Photo credit: Bill Burke/Page One  
  Liz Freeberg and her son Darryl.  
 
 

Liz Freeberg knows how devastating the economic collapse can be for the average American family. In the past two and half years, she and her husband both lost their jobs, they are losing their home and they can’t afford health insurance.

Freeberg, who lives in Circle Pines, Minn., a suburb of the Twin Cities, is a member of Working America, the AFL-CIO’s community affiliate. She came to Washington, D.C., to implore Congress to help her and millions of other average Americans by passing President Obama’s economic recovery package. In a Capitol Hill press conference Thursday, Freeberg said:

With so many American’s continuing to struggle, we must do something to get our economy moving. This economic recovery package will help create much-needed jobs that would benefit families like mine.

Freeberg and Brian, her husband of 20 years, have four adopted children, three of whom are former foster children. Even though both of them are college graduates, they cannot find a decent job. Brian trained to be an airline pilot and was to receive his instructor’s license the week after 9/11. Due to the number of unemployed pilots let go by the airline industry, he was never able to get a job.

In 2007, he went back to school to train to become a nurse. He’s taking one class at a time because that’s all he can afford. Liz lost her job as an independent sales rep about two years ago and hasn’t found work yet.

The couple put their home on the market in 2006 and moved into a town house with her mother, who’s paying the mortgage. Their house still has not sold, and they face foreclosure. Her mother’s retirement and investment income has tanked, and she may not be able to keep up the payments on the town house much longer.

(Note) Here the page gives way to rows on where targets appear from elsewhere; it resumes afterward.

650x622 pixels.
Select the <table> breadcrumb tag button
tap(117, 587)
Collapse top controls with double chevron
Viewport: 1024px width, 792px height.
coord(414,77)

Freeberg says she only wants the same help that the government is giving the wealthy fat cats:

We’re bailing out the banks. We’re bailing out the car industry. Who’s bailing out the average American family who’s struggling? We’re the ones that help stimulate the economy. You can’t stimulate the economy by giving more to people who already have  a lot. You can’t save the auto industry by selling a few luxury cars  to the rich. It’s all those Ford pickups they sell to the average American family and all the minivans they sell to families like ours. We stimulate the economy.

Freeberg says a good job would solve her problems. But there are no jobs available.

Companies in my area have put on hiring freezes or are laying off. I’m doing what I can. But like everybody else, we’re exhausting what we have. I don’t have life insurance. We have health insurance, but it costs a third of what my husband makes a month.

Dennis Van Roekel, president of the National Education Association, Dave Johnson, a construction worker from New Jersey, and Democratic Sens. Dick Durbin (Ill.), Frank Lautenberg (N.J.) and Jeff Merkley (Ore.) joined Freeberg at the press conference to discuss the urgent need to pass an economic recovery package.

Said Johnson:

America has a lot of work to do, and Americans desperately need work. The only thing missing are the jobs.

“The time to act boldly is now,” Van Roekel said.

We urge the Senate to act quickly to pass the American Recovery and Reinvestment Act of 2009, because investing in schools is good economics. Timely action by the Senate will go a long way toward providing students with 21st century learning environments and ensuring great public schools for all students.

Freeberg, who says she now has to sell her blood plasma to make ends meet, says it all boils down to realizing the American Dream:

The dream was that we would do better than our parents and our children would do better than we did. But that’s not happening. We need help and we need it now.